In a way, Knight of Cups is the ultimate existential movie questioning the whole concept of “authentic” existence and whether authenticity actually exists in the lived and material world. Can we see the authentic and quantify it, or is it something that can only be experienced by being exposed to its opposite? Do we feel authenticity through inauthenticity? In this film, Malick has created that tension. As human beings thrown into the material world, especially one of commerce, money and illusion created by the film industry, how do we even know who we are outside the multiple productions of self? The deconstruction of the artifice of self and how it is connected to media cannot be delivered effectively through traditional narrative film. Malick uses the artifice of Los Angeles and the filmmaking industry as a backdrop to question artificial constructions of identity and self. He uses an exceptionally polished hallucinogenic film to get to the core of that which we will never really understand – who we are and what we are.
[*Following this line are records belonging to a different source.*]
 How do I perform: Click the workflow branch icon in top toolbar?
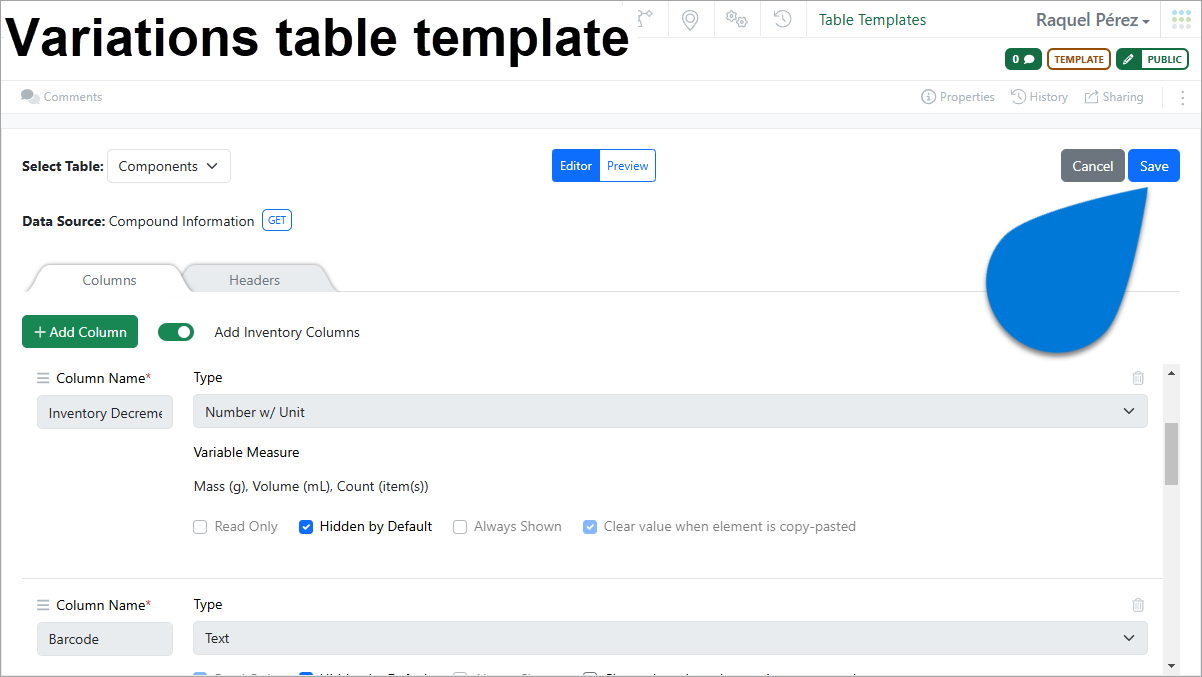(x=645, y=18)
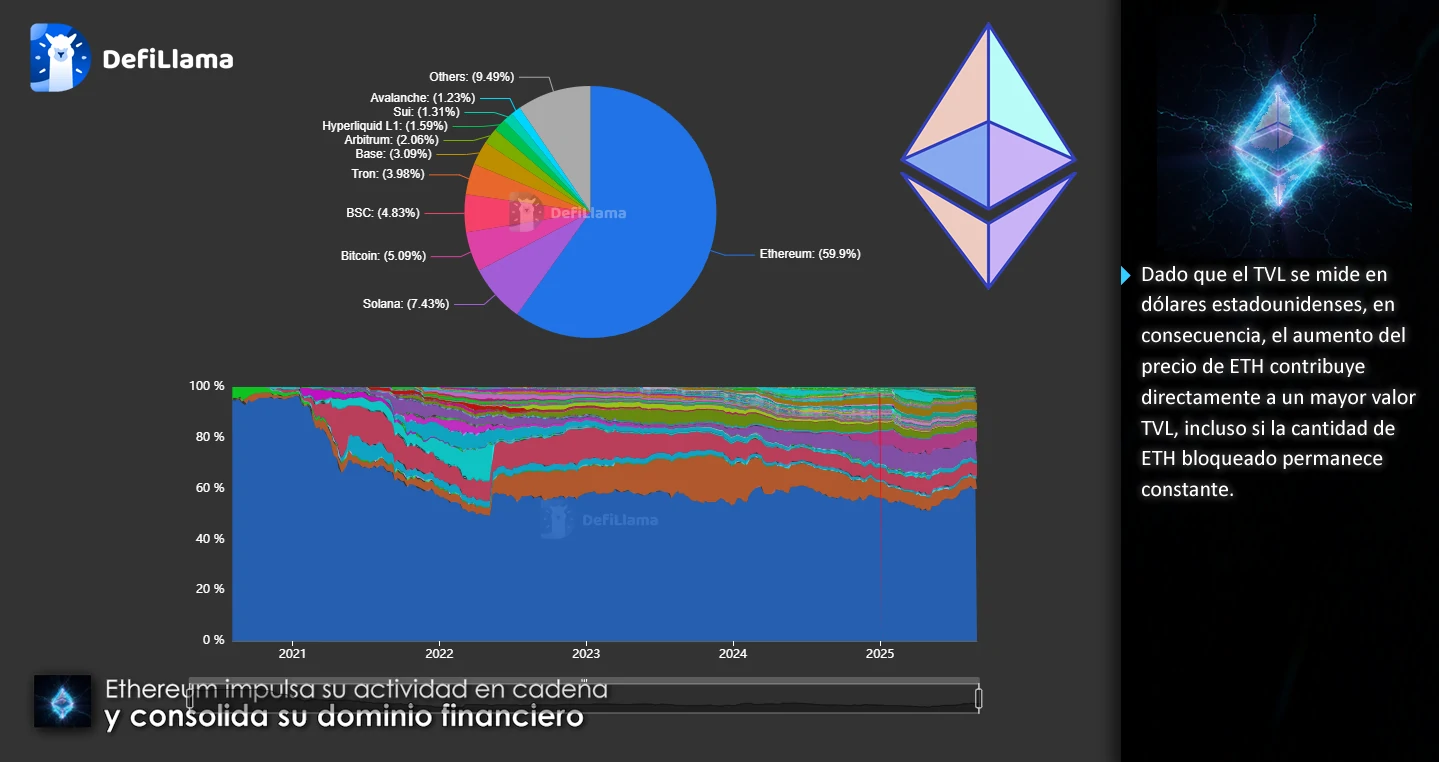The height and width of the screenshot is (762, 1439).
Task: Expand the 'Tron: (3.98%)' legend entry
Action: (x=387, y=173)
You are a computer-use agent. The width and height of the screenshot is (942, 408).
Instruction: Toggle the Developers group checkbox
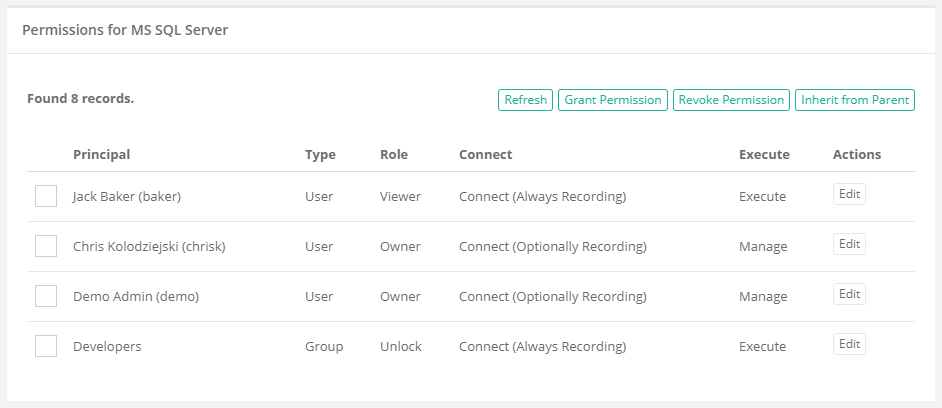pos(46,346)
The film is beautiful and undefinable, and perhaps that’s the only way we can be authentic in a grossly material world is to let ourselves give into our senses and leave our physical body behind. Malick uses the material world to allow us a portal to do that. Pink hair has never looked so beautifully pink. The skin of naked women has never looked so enticingly fresh and smooth. The lights of discos and absurd Romanesque palaces of Vegas are enticing invitations to cinematic hedonism. In many ways, the film harkens back to the hallucinatory experiential films of Kenneth Anger (The Inauguration of the Pleasure Dome - 1986), except that there is little pleasure for the film’s main protagonist Rick. All the pleasure lies in the audience. Knight of Cups is a mystical trick. Malick is like the old Carnie inviting us into his Hall of Mirrors where we get lost in multiple reflections of self, none of which are reliable even though they are reflecting a real being. Still, we can’t stop looking at the infinite reflections, the teasing glistening surfaces of the mirrors, just like I can’t stop looking at Knight of Cups even though I know its surface is ultimately beautiful yet empty.